Alsaco, I hear what you are saying, negationism and revisionism are two seperate schools of thought, but simply because someone may miss a point or two does not mean they are rejecting historical fact. No one person can obtain all the knowlege concerning World War II.alsaco wrote:Germanica, you are right, revisionnism is the tool of historians.
But revisionnism adds new facts from discoveries, new ways of considering a situation, new documents stating things. It brings progress toward truth, but works only step by step.
What some people call revisionism is however negationnism. In this case the objective is to prove a concept to support an ideology. The negationnist does not wish to establish the truth, he discusses a fact at the light of prefabricated objectives.
The method is to deny one factor, and conclude that the main fact has to be negated because the factor can be false.
To refute a massacre, you do not deny the killing, but accumulate presomptions allowing to say that the killers did not kill. The graves are there, but the corpses are not killed people, but sick deaths.
Or the absence of graveyards shows that the victims have ressuscited, and the einsatzgruppen were just looters, arrived in an empty village.
Negationnists have to prove, historians have to find.
Negationnists demonstrate and affirm, historians revise, correct, complete to approach a possible truth
And in fact, historians cannot span the entire historical spectrum. They must accept to many details. Only negationnist can affirm an ideological system to explain history, past and future in the same time.

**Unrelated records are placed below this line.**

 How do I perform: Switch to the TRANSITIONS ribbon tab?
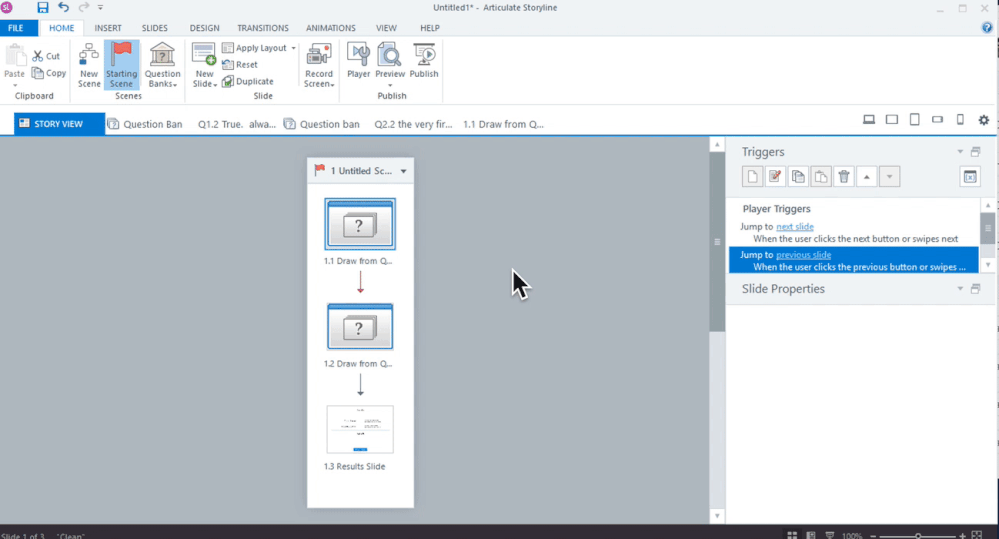coord(263,28)
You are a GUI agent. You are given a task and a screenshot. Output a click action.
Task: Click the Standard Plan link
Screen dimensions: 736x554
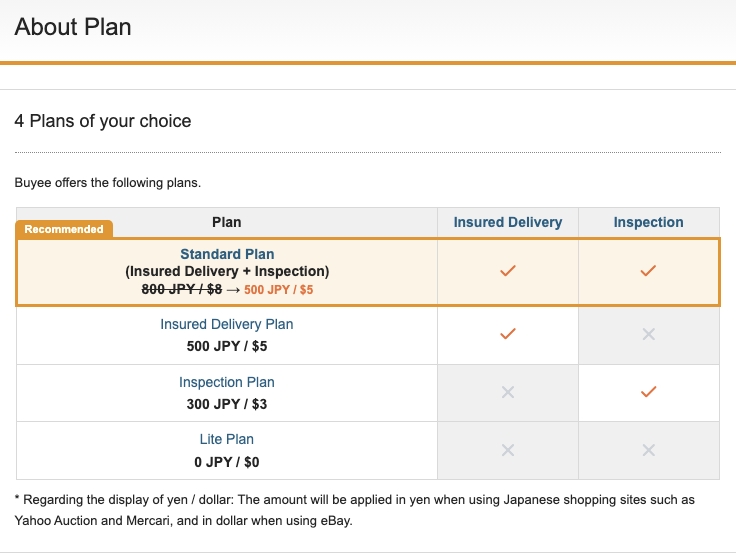click(x=227, y=254)
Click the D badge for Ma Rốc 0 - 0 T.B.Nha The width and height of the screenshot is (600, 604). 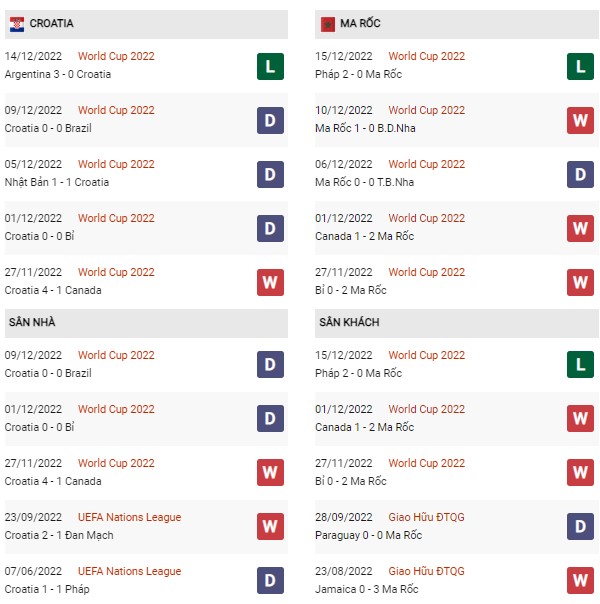point(581,174)
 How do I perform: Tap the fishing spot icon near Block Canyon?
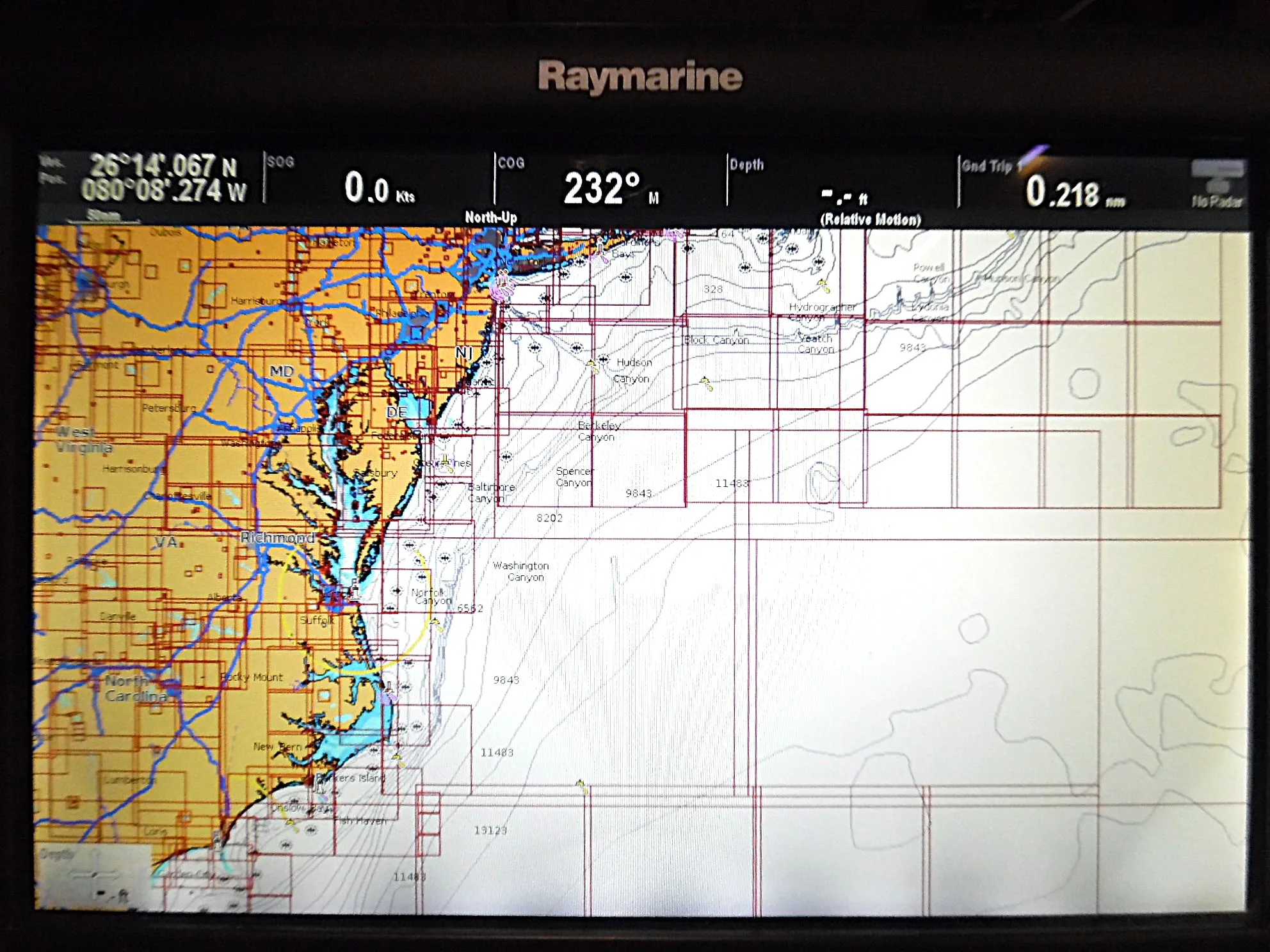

For example, in the thread concerning the "Definition of a Holocaust Denier", I was attempting to place possible, alternative reasons for the conditions found at KL Bergen-Belsen as the British forces arrived. These included the logistical and communicational breakdowns within Germany, the neutralisation of German rail/road networks, and the destruction of German industry - all of which was outside of the control of Kommandant Josef Kramer.
This does not mean that I rejected the fact that many, many inmates died whilst interned at Belsen. However, if you read my post, you'll see that I only just missed the criteria for a denier.
Even quoting from the IHR seems to automatically constitute denial.